Iridium Communications unveiled a new short-burst data satellite transceiver to be embedded in devices integrated into remote asset-tracking and monitoring solutions during its annual partners conference yesterday in Phoenix.

Called the Iridium 9602, the new matchbox-sized transceiver is 69% smaller, 74% lighter and “considerably less expensive” than the Iridium 9601, the company’s first-generation short-burst data modem introduced five years ago that will be phased out in the future, according to a company press release. A product resulting from a two-year development program, the 9602 is scheduled to be commercially available in June, when company officials hope it will address some key marketplace desires, said Patrick Shay, Iridium’s vice president of data services.

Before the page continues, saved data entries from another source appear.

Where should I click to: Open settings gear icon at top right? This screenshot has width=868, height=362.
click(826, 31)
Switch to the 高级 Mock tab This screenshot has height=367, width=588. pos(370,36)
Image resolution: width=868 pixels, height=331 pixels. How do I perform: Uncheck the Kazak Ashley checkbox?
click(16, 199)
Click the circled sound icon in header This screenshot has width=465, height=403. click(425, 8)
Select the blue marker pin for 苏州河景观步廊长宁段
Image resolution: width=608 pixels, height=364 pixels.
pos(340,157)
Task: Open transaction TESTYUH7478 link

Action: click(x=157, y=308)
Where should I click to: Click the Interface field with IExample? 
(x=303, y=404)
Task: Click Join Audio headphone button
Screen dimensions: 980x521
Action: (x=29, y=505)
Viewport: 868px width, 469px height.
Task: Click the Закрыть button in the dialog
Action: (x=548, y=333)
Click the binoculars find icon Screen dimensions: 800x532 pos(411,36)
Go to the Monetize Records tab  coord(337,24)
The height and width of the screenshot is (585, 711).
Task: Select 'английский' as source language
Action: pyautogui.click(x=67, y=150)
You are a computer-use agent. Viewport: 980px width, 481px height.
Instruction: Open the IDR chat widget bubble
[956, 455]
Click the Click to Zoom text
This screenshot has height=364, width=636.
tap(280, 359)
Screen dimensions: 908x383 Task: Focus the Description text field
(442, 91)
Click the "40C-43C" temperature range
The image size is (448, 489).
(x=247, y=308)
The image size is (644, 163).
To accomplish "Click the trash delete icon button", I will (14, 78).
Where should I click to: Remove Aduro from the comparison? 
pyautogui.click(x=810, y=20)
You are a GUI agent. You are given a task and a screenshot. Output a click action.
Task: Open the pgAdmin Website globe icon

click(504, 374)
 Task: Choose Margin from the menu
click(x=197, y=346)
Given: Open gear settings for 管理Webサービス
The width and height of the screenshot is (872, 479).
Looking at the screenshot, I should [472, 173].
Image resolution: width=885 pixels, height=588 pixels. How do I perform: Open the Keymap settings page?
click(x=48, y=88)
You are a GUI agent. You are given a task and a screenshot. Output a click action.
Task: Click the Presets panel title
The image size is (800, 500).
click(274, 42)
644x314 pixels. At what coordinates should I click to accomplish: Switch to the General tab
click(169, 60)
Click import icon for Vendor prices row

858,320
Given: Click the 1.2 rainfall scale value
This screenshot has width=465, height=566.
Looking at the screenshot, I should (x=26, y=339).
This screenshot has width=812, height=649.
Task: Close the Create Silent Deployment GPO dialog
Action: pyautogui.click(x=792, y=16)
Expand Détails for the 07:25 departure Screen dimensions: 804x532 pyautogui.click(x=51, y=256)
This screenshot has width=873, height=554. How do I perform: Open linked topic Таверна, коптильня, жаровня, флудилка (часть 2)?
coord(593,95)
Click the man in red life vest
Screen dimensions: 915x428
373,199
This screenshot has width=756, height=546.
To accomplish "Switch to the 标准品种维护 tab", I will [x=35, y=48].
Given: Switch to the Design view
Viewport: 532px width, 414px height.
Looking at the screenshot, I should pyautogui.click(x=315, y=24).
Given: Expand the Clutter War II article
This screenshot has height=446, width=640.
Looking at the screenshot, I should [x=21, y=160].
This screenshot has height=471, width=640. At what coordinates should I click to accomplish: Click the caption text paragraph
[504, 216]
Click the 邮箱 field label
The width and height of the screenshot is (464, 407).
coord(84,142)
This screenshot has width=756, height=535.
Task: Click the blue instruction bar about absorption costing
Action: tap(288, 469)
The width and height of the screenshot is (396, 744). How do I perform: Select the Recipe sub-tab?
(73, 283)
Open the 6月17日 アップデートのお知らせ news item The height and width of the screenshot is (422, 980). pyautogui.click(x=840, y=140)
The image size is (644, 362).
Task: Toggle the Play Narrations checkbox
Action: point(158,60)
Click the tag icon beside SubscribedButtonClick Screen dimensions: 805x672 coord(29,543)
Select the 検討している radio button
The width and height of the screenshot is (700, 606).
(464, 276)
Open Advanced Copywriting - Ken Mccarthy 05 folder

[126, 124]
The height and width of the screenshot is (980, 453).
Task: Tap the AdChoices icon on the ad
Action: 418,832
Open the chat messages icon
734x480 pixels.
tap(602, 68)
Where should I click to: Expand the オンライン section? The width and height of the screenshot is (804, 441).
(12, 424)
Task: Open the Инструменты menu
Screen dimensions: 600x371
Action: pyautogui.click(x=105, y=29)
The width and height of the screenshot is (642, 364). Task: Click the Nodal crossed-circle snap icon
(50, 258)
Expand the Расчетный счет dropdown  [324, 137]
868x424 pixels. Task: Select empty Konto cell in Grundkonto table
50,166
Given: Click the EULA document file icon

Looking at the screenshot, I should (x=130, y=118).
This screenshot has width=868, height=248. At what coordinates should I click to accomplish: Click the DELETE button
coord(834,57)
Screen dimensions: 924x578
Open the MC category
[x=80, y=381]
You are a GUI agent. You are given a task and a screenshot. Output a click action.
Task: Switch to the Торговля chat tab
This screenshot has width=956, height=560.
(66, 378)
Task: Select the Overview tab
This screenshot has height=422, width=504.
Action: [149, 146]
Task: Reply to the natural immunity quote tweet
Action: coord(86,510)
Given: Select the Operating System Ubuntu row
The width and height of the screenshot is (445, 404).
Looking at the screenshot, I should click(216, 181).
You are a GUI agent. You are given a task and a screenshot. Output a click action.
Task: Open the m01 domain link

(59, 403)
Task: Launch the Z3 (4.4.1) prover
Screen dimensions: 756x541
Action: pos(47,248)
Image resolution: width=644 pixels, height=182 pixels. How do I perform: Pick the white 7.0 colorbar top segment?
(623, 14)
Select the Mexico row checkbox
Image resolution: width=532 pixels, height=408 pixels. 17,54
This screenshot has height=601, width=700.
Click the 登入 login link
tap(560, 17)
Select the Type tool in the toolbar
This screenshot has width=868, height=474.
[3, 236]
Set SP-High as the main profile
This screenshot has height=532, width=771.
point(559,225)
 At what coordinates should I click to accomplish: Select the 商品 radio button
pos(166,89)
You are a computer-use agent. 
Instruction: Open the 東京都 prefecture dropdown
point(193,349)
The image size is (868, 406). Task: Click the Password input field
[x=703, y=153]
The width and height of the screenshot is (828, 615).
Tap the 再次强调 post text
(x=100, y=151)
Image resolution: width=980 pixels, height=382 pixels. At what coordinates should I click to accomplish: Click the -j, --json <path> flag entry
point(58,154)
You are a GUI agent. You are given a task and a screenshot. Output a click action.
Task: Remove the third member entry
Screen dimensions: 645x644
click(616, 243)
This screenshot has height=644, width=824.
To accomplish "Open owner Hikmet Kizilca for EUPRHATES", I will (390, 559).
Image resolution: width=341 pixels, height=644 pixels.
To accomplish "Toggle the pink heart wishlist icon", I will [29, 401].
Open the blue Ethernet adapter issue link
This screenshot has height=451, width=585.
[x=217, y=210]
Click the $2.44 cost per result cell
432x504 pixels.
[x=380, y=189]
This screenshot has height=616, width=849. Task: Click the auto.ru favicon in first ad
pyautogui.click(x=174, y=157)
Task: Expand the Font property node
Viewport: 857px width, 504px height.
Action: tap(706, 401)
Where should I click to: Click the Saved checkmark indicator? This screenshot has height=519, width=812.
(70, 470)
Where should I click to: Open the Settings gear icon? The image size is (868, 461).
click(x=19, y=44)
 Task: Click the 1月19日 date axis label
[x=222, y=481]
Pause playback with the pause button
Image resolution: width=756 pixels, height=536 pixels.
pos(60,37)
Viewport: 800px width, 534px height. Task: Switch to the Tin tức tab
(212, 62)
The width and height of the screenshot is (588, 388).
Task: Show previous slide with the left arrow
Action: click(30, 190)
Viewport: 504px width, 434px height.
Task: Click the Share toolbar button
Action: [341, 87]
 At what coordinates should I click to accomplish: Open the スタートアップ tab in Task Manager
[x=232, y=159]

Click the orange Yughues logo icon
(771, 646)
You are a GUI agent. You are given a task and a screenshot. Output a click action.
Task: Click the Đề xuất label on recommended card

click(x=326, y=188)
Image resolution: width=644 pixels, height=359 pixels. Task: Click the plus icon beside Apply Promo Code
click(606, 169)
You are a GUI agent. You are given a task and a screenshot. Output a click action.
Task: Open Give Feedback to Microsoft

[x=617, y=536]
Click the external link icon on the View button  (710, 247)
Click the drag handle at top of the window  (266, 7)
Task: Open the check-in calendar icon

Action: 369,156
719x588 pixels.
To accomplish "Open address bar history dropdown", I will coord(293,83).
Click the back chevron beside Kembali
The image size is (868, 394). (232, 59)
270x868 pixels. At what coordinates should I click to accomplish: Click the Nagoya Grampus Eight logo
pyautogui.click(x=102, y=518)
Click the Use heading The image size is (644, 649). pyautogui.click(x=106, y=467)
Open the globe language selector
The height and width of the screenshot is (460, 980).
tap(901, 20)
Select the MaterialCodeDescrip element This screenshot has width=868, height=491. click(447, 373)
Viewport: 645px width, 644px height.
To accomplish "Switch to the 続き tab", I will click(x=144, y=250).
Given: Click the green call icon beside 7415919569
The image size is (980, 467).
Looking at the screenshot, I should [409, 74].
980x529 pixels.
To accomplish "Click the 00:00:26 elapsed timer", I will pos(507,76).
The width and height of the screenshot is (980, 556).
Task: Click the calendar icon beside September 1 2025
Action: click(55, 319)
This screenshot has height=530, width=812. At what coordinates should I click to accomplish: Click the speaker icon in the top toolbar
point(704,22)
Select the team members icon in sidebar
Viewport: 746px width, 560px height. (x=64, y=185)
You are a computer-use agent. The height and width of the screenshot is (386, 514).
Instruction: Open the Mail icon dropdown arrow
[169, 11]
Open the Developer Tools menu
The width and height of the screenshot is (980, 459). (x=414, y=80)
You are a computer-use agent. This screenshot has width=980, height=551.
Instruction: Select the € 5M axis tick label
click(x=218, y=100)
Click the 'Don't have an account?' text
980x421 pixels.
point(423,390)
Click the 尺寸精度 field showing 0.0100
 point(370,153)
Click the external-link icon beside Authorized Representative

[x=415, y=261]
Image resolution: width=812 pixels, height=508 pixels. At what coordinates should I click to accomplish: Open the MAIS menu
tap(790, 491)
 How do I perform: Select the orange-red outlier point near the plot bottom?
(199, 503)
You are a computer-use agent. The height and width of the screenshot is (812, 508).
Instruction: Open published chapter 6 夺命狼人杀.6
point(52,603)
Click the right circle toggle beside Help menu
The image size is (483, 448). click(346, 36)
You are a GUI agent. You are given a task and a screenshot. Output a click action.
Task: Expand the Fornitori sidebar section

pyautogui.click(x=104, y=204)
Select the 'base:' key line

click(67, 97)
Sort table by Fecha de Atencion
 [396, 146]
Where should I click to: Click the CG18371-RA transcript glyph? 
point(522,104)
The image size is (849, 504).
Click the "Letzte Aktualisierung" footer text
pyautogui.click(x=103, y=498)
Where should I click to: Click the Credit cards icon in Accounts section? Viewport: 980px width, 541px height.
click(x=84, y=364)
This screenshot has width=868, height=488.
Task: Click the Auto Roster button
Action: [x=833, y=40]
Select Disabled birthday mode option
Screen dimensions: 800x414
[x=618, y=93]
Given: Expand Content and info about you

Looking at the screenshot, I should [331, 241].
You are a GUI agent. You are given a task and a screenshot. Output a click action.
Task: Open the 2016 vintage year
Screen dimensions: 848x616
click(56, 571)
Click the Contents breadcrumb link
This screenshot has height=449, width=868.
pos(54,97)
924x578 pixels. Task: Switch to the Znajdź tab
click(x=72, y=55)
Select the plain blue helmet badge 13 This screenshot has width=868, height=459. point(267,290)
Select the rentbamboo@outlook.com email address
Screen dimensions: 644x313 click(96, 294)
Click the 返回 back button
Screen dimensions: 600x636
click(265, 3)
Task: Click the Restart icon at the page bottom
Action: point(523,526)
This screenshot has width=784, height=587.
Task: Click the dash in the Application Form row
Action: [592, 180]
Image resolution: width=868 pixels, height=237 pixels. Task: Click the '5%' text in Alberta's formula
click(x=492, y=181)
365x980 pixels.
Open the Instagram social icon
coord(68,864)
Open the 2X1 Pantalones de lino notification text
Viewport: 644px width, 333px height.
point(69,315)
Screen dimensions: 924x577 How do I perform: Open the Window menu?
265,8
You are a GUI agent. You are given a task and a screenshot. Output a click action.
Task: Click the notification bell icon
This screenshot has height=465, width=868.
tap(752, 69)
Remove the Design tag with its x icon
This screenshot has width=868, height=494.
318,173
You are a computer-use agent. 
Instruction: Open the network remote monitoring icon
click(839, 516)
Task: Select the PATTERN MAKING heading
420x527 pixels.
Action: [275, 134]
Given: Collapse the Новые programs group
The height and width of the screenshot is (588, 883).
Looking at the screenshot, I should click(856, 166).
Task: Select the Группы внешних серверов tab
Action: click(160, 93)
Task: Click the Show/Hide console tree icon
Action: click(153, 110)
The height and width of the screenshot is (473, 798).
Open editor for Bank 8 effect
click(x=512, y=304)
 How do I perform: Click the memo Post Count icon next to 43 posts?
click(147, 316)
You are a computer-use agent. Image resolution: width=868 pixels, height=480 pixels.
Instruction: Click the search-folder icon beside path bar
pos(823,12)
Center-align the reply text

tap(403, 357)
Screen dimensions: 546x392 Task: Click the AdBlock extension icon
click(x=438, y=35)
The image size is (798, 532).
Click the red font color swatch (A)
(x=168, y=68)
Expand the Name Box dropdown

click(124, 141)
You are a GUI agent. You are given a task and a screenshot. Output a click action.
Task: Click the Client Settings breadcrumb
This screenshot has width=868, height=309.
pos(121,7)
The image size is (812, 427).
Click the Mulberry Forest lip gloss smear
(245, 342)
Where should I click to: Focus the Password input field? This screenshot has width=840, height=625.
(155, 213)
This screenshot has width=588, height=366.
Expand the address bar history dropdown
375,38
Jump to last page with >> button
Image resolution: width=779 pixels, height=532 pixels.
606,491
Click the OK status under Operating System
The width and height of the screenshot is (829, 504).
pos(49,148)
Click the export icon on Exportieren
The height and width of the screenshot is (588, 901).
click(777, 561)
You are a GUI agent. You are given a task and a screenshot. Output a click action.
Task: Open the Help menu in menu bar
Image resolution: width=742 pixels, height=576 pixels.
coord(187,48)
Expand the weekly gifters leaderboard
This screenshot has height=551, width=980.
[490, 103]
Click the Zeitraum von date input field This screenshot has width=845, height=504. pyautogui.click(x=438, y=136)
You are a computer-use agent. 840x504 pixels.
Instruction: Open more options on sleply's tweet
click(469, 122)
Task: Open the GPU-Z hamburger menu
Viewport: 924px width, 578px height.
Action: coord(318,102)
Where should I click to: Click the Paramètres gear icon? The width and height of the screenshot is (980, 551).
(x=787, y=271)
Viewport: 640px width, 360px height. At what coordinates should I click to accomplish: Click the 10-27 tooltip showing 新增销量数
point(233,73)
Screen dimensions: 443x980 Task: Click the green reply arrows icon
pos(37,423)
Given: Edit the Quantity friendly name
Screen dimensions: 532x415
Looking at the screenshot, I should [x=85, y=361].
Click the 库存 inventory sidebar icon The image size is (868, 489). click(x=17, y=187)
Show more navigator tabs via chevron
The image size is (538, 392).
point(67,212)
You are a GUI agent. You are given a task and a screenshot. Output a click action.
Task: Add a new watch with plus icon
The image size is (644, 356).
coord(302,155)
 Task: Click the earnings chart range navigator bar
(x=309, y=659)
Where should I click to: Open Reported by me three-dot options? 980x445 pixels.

“Because it was some older technology, [the 9601] had a higher parts count, a higher bill of material and some higher sale prices,” Shay said. “For the last 18 months, short-burst data has been the fast-growing part of the company, and we recognized, as we talked to our customers, that they really wanted a smaller product and a lower-cost product.”

In addition, the new transceiver also has built-in GPS input/output ports, simplifying more than 225 Iridium partners’ efforts to include location information in their applications by connecting their GPS receivers into the 9602.

“This is an industry first,” Shay said. “The Iridium and GPS frequencies are very close together. The customer benefit is to have one external antenna that’s a dual-mode Iridium antenna and a GPS antenna. … It reduces system cost and complexity by having the need for just one external antenna.”

Potential applications for the 9602 are varied and can be used in several different markets, including container tracking by trucking/shipping companies and remote sensor monitoring flow controls in pipelines, Shay said.